福島 嘘と真実―東日本放射線衛生調査からの報告 (高田純の放射線防護学入門シリーズ)

 放射線防護の専門家である著者が,2011年4月6日から5日間にわたって行なった,東日本を縦断する放射線調査の結果をまとめている。札幌ー青森ー仙台ー福島ー東京。
 結論としては,今回の事故による放射能汚染で,健康への影響が懸念されることはないということ。チェルノブイリや他の核災害事例との比較,実測データを基にした考察で説得力がある。政府の対応への論難,除染の方法の提言なども。
 福島では,福一正門前での計測も含めて,3日間でわずか0.1mSvの被曝だったそうだ。プルトニウムの空中飛散もなく,用意していたマスクや防護衣も不要だったという。原発から20km圏内では,置き去りにされた家畜が餓死したが,チェルノブイリでも家畜避難はなされたという。政府の不手際。
 巻末に,調査旅行を終えた直後に新宿医師会で行なった講演会の内容(含む質疑応答)と,過去の著作から再録した世界の核災害(チェルノブイリ,スリーマイル,東海村,広島,ビキニ,楼蘭周辺)の概要を収録。
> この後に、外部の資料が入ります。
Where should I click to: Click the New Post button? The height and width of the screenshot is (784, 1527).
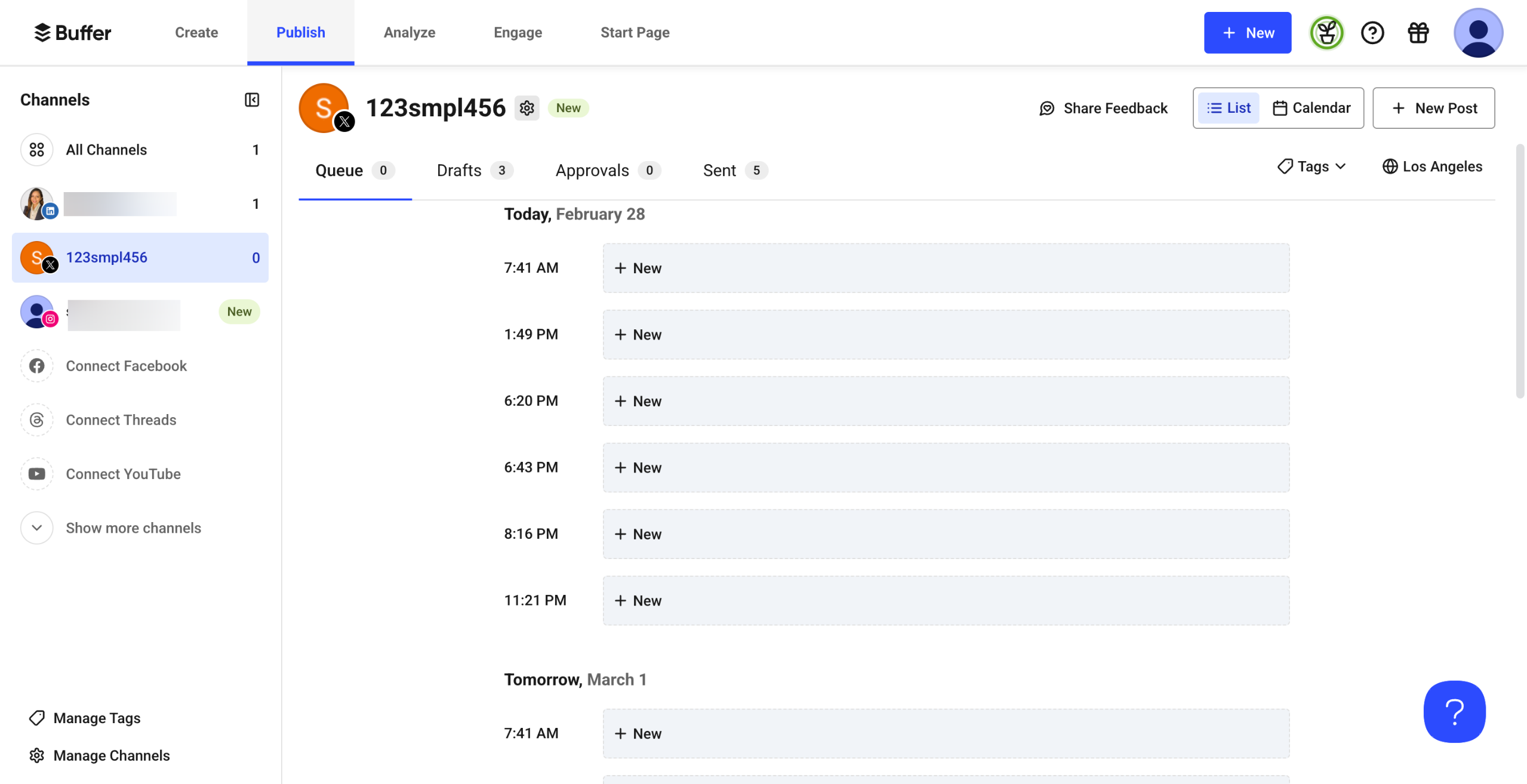pyautogui.click(x=1433, y=108)
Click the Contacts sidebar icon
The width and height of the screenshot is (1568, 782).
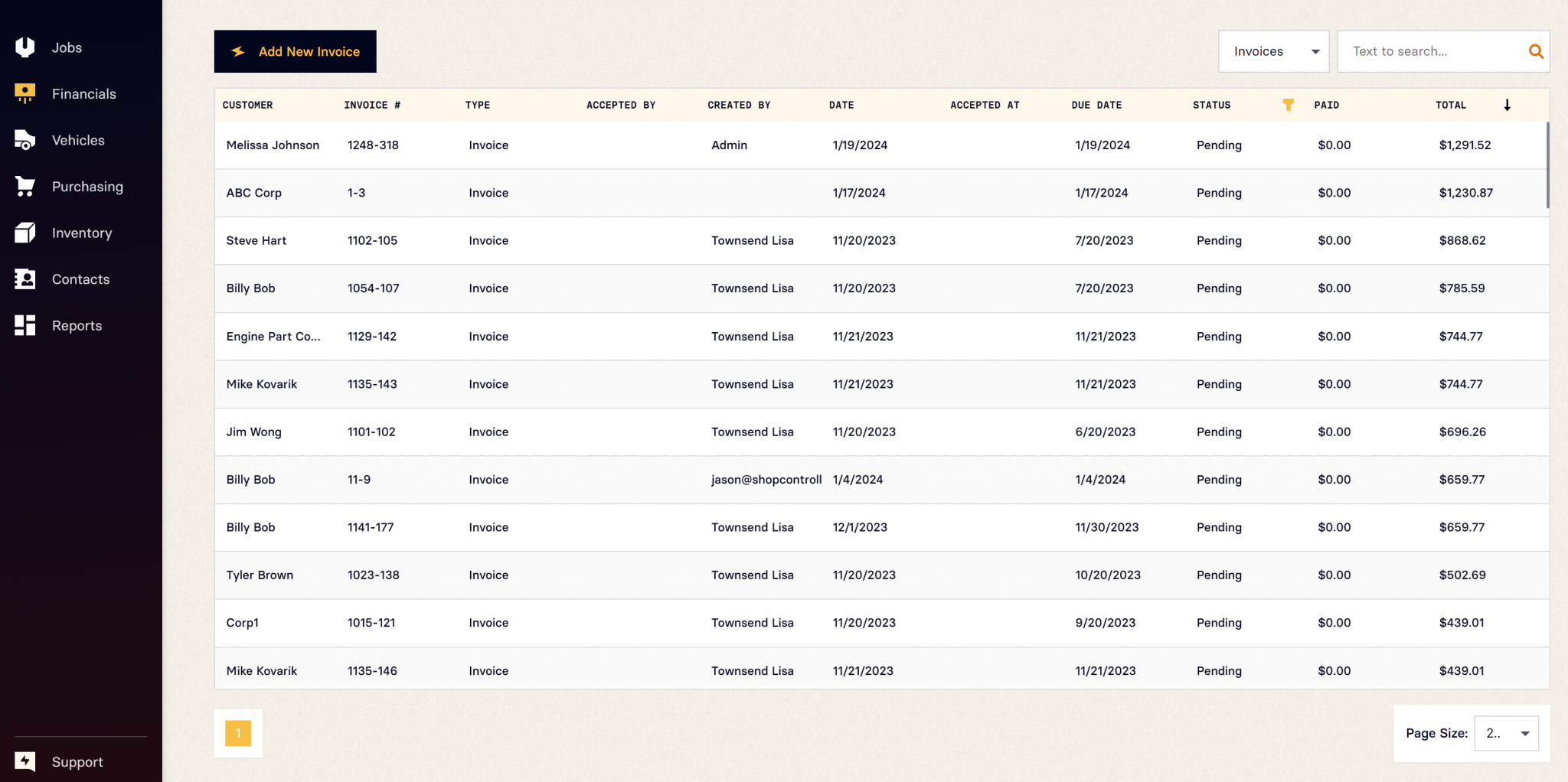click(24, 279)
楼蘭では合計22メガトンの地上核実験が行なわれ,中でも地表核実験では,大量の砂を巻き上げた大爆発により,広範囲に汚染された「核の砂」をまき散らした。チェルノブイリの比ではない。日本にも飛んできているらしい。

『中国の核実験』

 1960年代から楼蘭付近で行なわれた核実験。その総出力は20メガトン。うち8.5メガトンは地表核爆発で,大量の「核の砂」を撒き散らした。情報が公開されておらず詳細は不明だが,多くの人的被害が出ていると推定されるという。
 放射線防護が専門の著者は,隣国カザフスタンでの調査から,19万人が急性放射線障害で死亡したと結論。これが事実ならすごいことだ。特に被害を広げたのは,核爆発により作られる火球が地表に接する地表核爆発実験放射性物質が大量に混じった土壌を巻き上げ,それが広い範囲にばらまかれる。
 アメリカやソ連も大規模な大気圏内核実験をしたが,海上であり,内陸でメガトン級の核実験をやったのは中国だけだという。安全を確保する措置がきちんと取られていた可能性は少なく,住民の避難や治療についてケアがあったのかも不明。安全管理がちゃんとなされていたなら公表すべきと著者は言っている。確かにそうかも知れない。

『核の砂漠とシルクロード観光のリスク』

 1980年のNHK特集「シルクロード」が呼び込んだ日本観光客が核のリスクにさらされたと告発する本。『中国の核実験』の一年後に出ているが,比較的冷静だった前著に比べかなり筆致が激しい。ちょっと引いちゃうくらい。
 NHKは核実験の事実を知っていたにもかかわらず,それを隠蔽したと主張している。中国政府のお仕着せの取材行で,真実は伏せられた。「犯罪番組」「NHKは中国が輸出するプルトニウム入りの毒餃子を販売しているような組織である。」p.61
 さすがにちょっとうさんくさくなってきた。シルクロードへ行って,健康被害が出たと思われる人を絶賛募集中らしい…。
著者の主催するサイトを見たら,げんなり。左翼崩れの右翼?少なくとも上品とは言えない。
 日本シルクロード科学倶楽部 http://junta21.blog.ocn.ne.jp/
 ただ,中国が過去の核実験について情報を公開していないのは確かなようで,まったく被害が出なかったいうことも考えにくい。著者とは独立で何か信頼ある科学的調査をしている人はいないんだろうか。1998年のBBCの番組もなんだか微妙。
 文化大革命時代に,そんなに人命尊重しつつ核実験をやったというわけでもなさそうだが…。核爆発直後に解放軍の兵士を爆心地に突入させるということもやっているとかいないとか。判断の材料に乏しくて何とも。